Program GPN sendiri nyatanya mendapat sambutan positif dari masyarakat. Terbuktinya dengan tingginya animo dan antusiasme masyarakat untuk berbelanja bahan kebutuhan pokok yang dijual. Mengingat, Harga bahan pokok yang ditawarkan rata-rata sangat terjangkau. “Antusiasme masyarakat kita lihat cukup tinggi. Karena memang yang dijual merupakan kebutuhan pokok sehari-hari,” ujarnya seraya memberikan apresiasi kepada para pihak yang telah mendukung kegiatan tersebut.

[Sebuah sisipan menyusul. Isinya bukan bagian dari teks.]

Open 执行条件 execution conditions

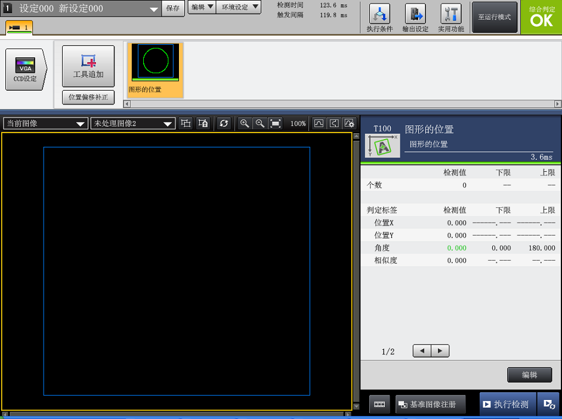(x=379, y=17)
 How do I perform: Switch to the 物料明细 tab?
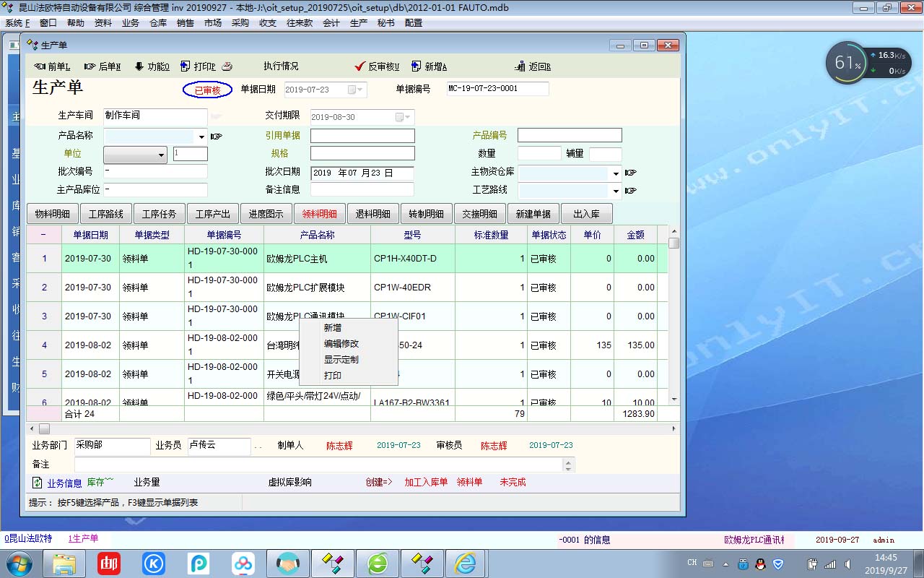tap(53, 214)
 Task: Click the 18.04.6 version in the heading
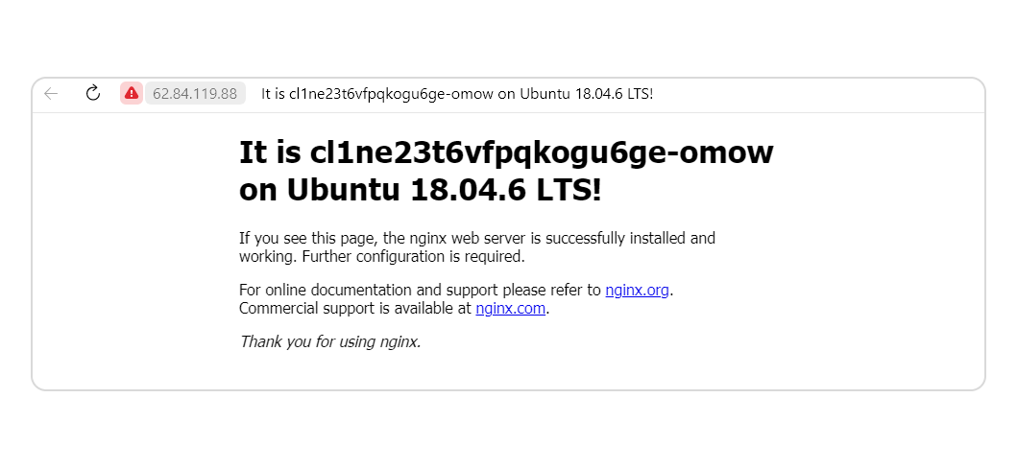tap(469, 190)
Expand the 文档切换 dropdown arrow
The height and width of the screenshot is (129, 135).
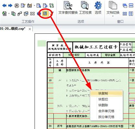coord(113,16)
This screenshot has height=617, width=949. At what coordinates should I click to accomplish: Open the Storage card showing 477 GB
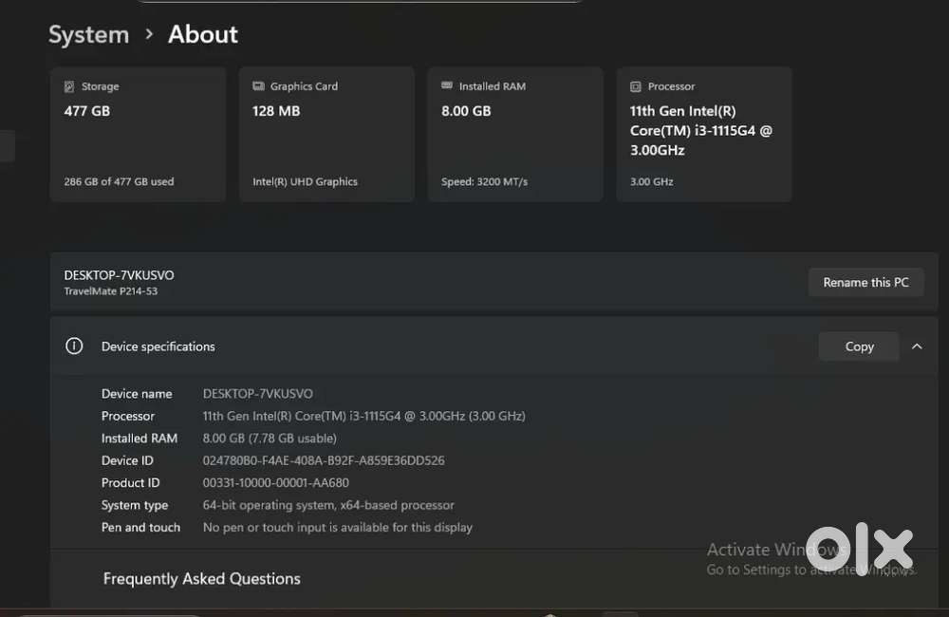[138, 134]
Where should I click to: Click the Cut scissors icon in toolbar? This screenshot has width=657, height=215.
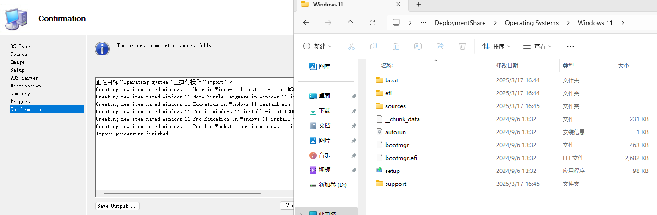[x=351, y=46]
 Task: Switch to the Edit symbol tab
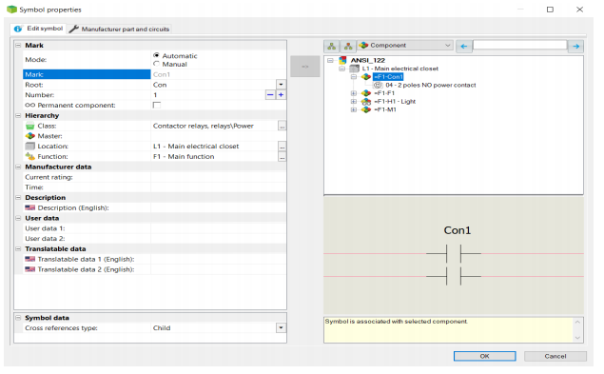38,29
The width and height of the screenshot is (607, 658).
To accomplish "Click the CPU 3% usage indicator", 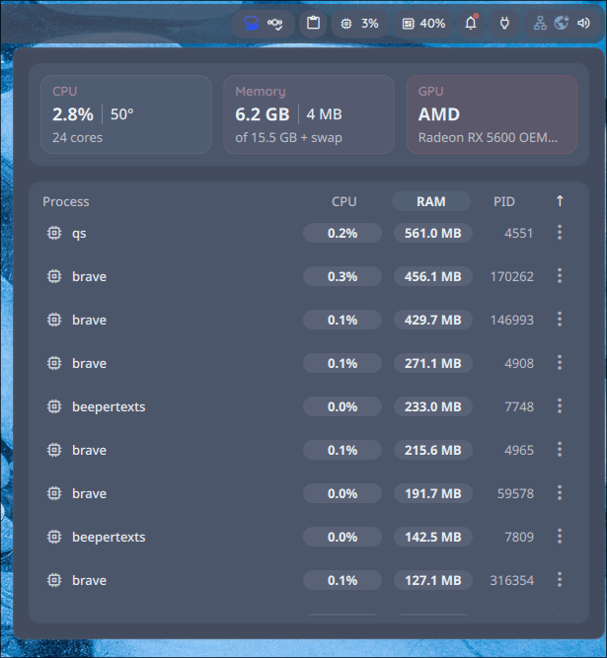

Sementara itu, Kepala Dinas Ketahanan Pangan Loteng drh. Tri Widiawati, M.A., di tempat yang sama mengatakan, kegiatan GPN akan terus dilaksanakan secara rutin dan berkala. Dengan wilayah sasaran di seluruh kecamatan di Loteng. Upaya itu dilakukan untuk memastikan masyarakat bisa memperoleh kebutuhan pokok, terutama jelang hari besar dengan harga yang terjangkau.
“Penting dilaksanakan secara rutun dan berkelanjutan, supaya manfaatnya lebih merata dan dirasakan langsung masyarakat di bawah,” tegas mantan Staf Ahli Bupati Loteng ini seraya menambahkan dengan adanya GPN, stabilitas stok, pasokan, harga pangan bisa terjad. Sekaligus bisa memperkuat daya beli masyarakat. Terutama di momen-momen jelang hari raya besar nasional. (kir)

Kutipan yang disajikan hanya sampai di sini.